Não esqueça que você já foi perdoado por uma ofensa maior

A parábola do credor incompassivo ensina sobre isso (Mt 18.23-35). Um homem devia cem denários. Um denário era o salário de um dia de serviço, ou seja, ele devia o equivalente a cem dias de serviço, uma dívida que certamente poderia ser paga. Entretanto, quando encontrou o seu credor e pediu paciência a fim de que pudesse pagar toda a dívida não encontrou misericórdia. Seu credor o lançou na prisão até que saldasse a dívida.

Ao ver essa história, alguns homens procuraram o patrão daquele credor que ficou enfurecido. A razão? Esse credor já estivera no papel de devedor. Ele devia a seu patrão dez mil talentos, uma dívida impagável, mas pediu paciência a seu senhor a fim de pagar a dívida e recebeu dele misericórdia, ao ser perdoado daquilo que ele devia. Só para entendermos, um talento era o equivalente a seis mil denários. Dez mil talentos, portanto, equivalia a sessenta milhões de denários. Faça as contas! Enquanto um homem devia o equivalente a 3 meses e 10 dias de serviço o outro devia o equivalente a 164.384 anos de serviço. Tá bom, vamos ajudar esse homem, consideremos que seu salário fosse de 100 denários por dia. Ainda assim sua dívida continuaria alta, equivalente a 1.644 anos.

Dá para entender claramente o ponto de Jesus. A razão de esse senhor ficar irado foi ver que aquele que havia sido perdoado de tão grande dívida não tratou com igual misericórdia aquele que lhe devia tão pouco. Diante de uma situação onde temos de perdoar, devemos lembrar da cruz, que mostra quão grande era a nossa dívida. Diante da nossa ofensa a Deus, perdoada em Cristo, qualquer ofensa que soframos, por maior que seja, é mínima.

Não esqueça de que somos falhos

Vivemos em uma comunidade de pecadores remidos. Até que o Senhor extirpe totalmente o pecado de nossas vidas, no dia final, pecaremos uns contra os outros. A falta de perdão pode revelar que esquecemos dessa verdade, de duas formas.

Primeiro quando temos expectativas muito altas acerca de nós mesmos. A forma como encaramos o pecado alheio demonstra o que pensamos sobre nós. A história do fariseu que orou no templo junto com o publicano exemplifica isso. Ele orava de si para si mesmo dizendo: “Ó Deus, graças te dou porque não sou como os demais homens, roubadores, injustos e adúlteros, nem ainda como este publicano” (Lc 18.11).

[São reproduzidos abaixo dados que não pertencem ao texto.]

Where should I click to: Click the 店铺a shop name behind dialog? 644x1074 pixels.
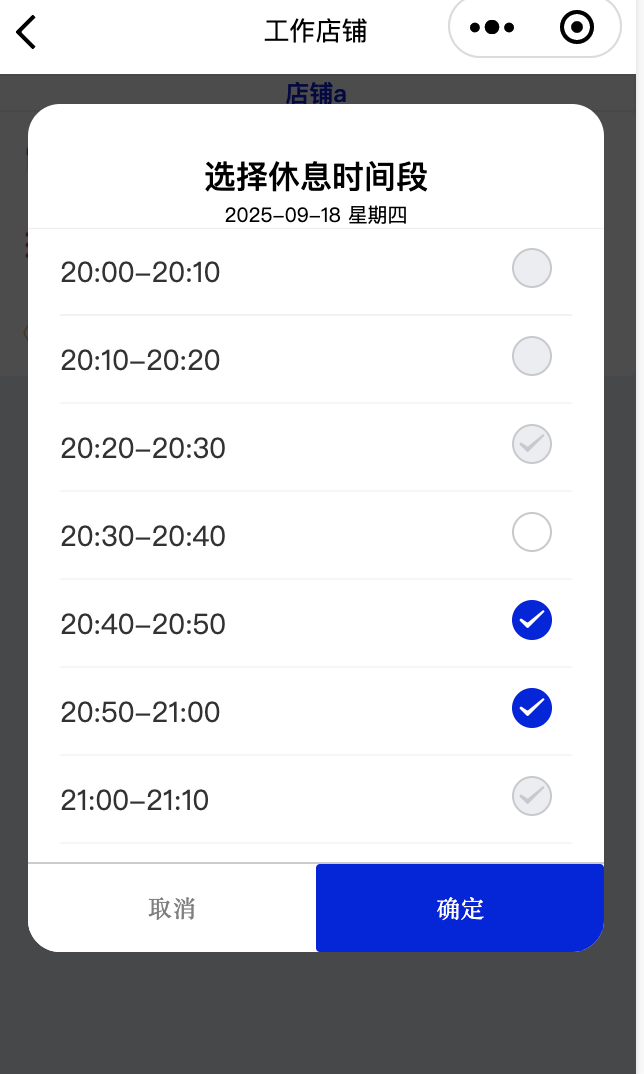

Ao não perdoar, muitos estão, sem dizer, afirmando que nunca cometeriam pecado como aquele da qual foram alvo.

Segundo quando temos expectativas muito altas sobre o outro. Quando dizemos coisas do tipo: “eu esperava isso de qualquer um, menos de você”, declaramos que esperamos do nosso irmão uma perfeição que não é possível para ele. Nos frustramos com uma falsa expectativa e acabamos não perdoando aquele que “nos decepcionou”.

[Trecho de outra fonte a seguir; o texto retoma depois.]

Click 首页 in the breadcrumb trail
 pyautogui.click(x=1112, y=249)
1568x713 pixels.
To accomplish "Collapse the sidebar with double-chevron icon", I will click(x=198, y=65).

Não coloque condições para o perdão

É claro que estou tratando de condições além daquela estabelecida pelo Senhor, que é o arrependimento. Isso é também algo que acontece, não poucas vezes, e eu chamo de “perdão desde que...”. “Eu perdoo, desde que não precise mais me relacionar com você, cada um no seu canto”, ou então, “eu perdoo, mas você tem que prometer que nunca mais fará isso...”.

Imagine se Deus nos tratasse de igual forma? Agora lembre-se de que você muitas vezes ora pedindo isso, “perdoa-nos as nossas dívidas, assim como nós temos perdoado aos nossos devedores” (Mt 6.12). Já imaginou se Deus dissesse, “eu perdoo, mas você nem precisa orar mais, pois não falo mais com você”, ou, “eu perdoo, mas que seja esta a última vez que você peca contra mim”.

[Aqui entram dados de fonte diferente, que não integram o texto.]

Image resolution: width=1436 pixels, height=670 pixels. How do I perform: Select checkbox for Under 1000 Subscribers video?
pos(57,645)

O perdão deve restaurar o relacionamento, unir aqueles a quem o pecado separou. Devemos perdoar da mesma forma que somos perdoados pelo Senhor, como foi demonstrado por Jesus na parábola do credor incompassivo. É isso que ele espera de nós.

Ao sofrer com o pecado de terceiros, tome atitudes bíblicas, para a glória do Senhor, restauração do faltoso e restabelecimento da comunhão.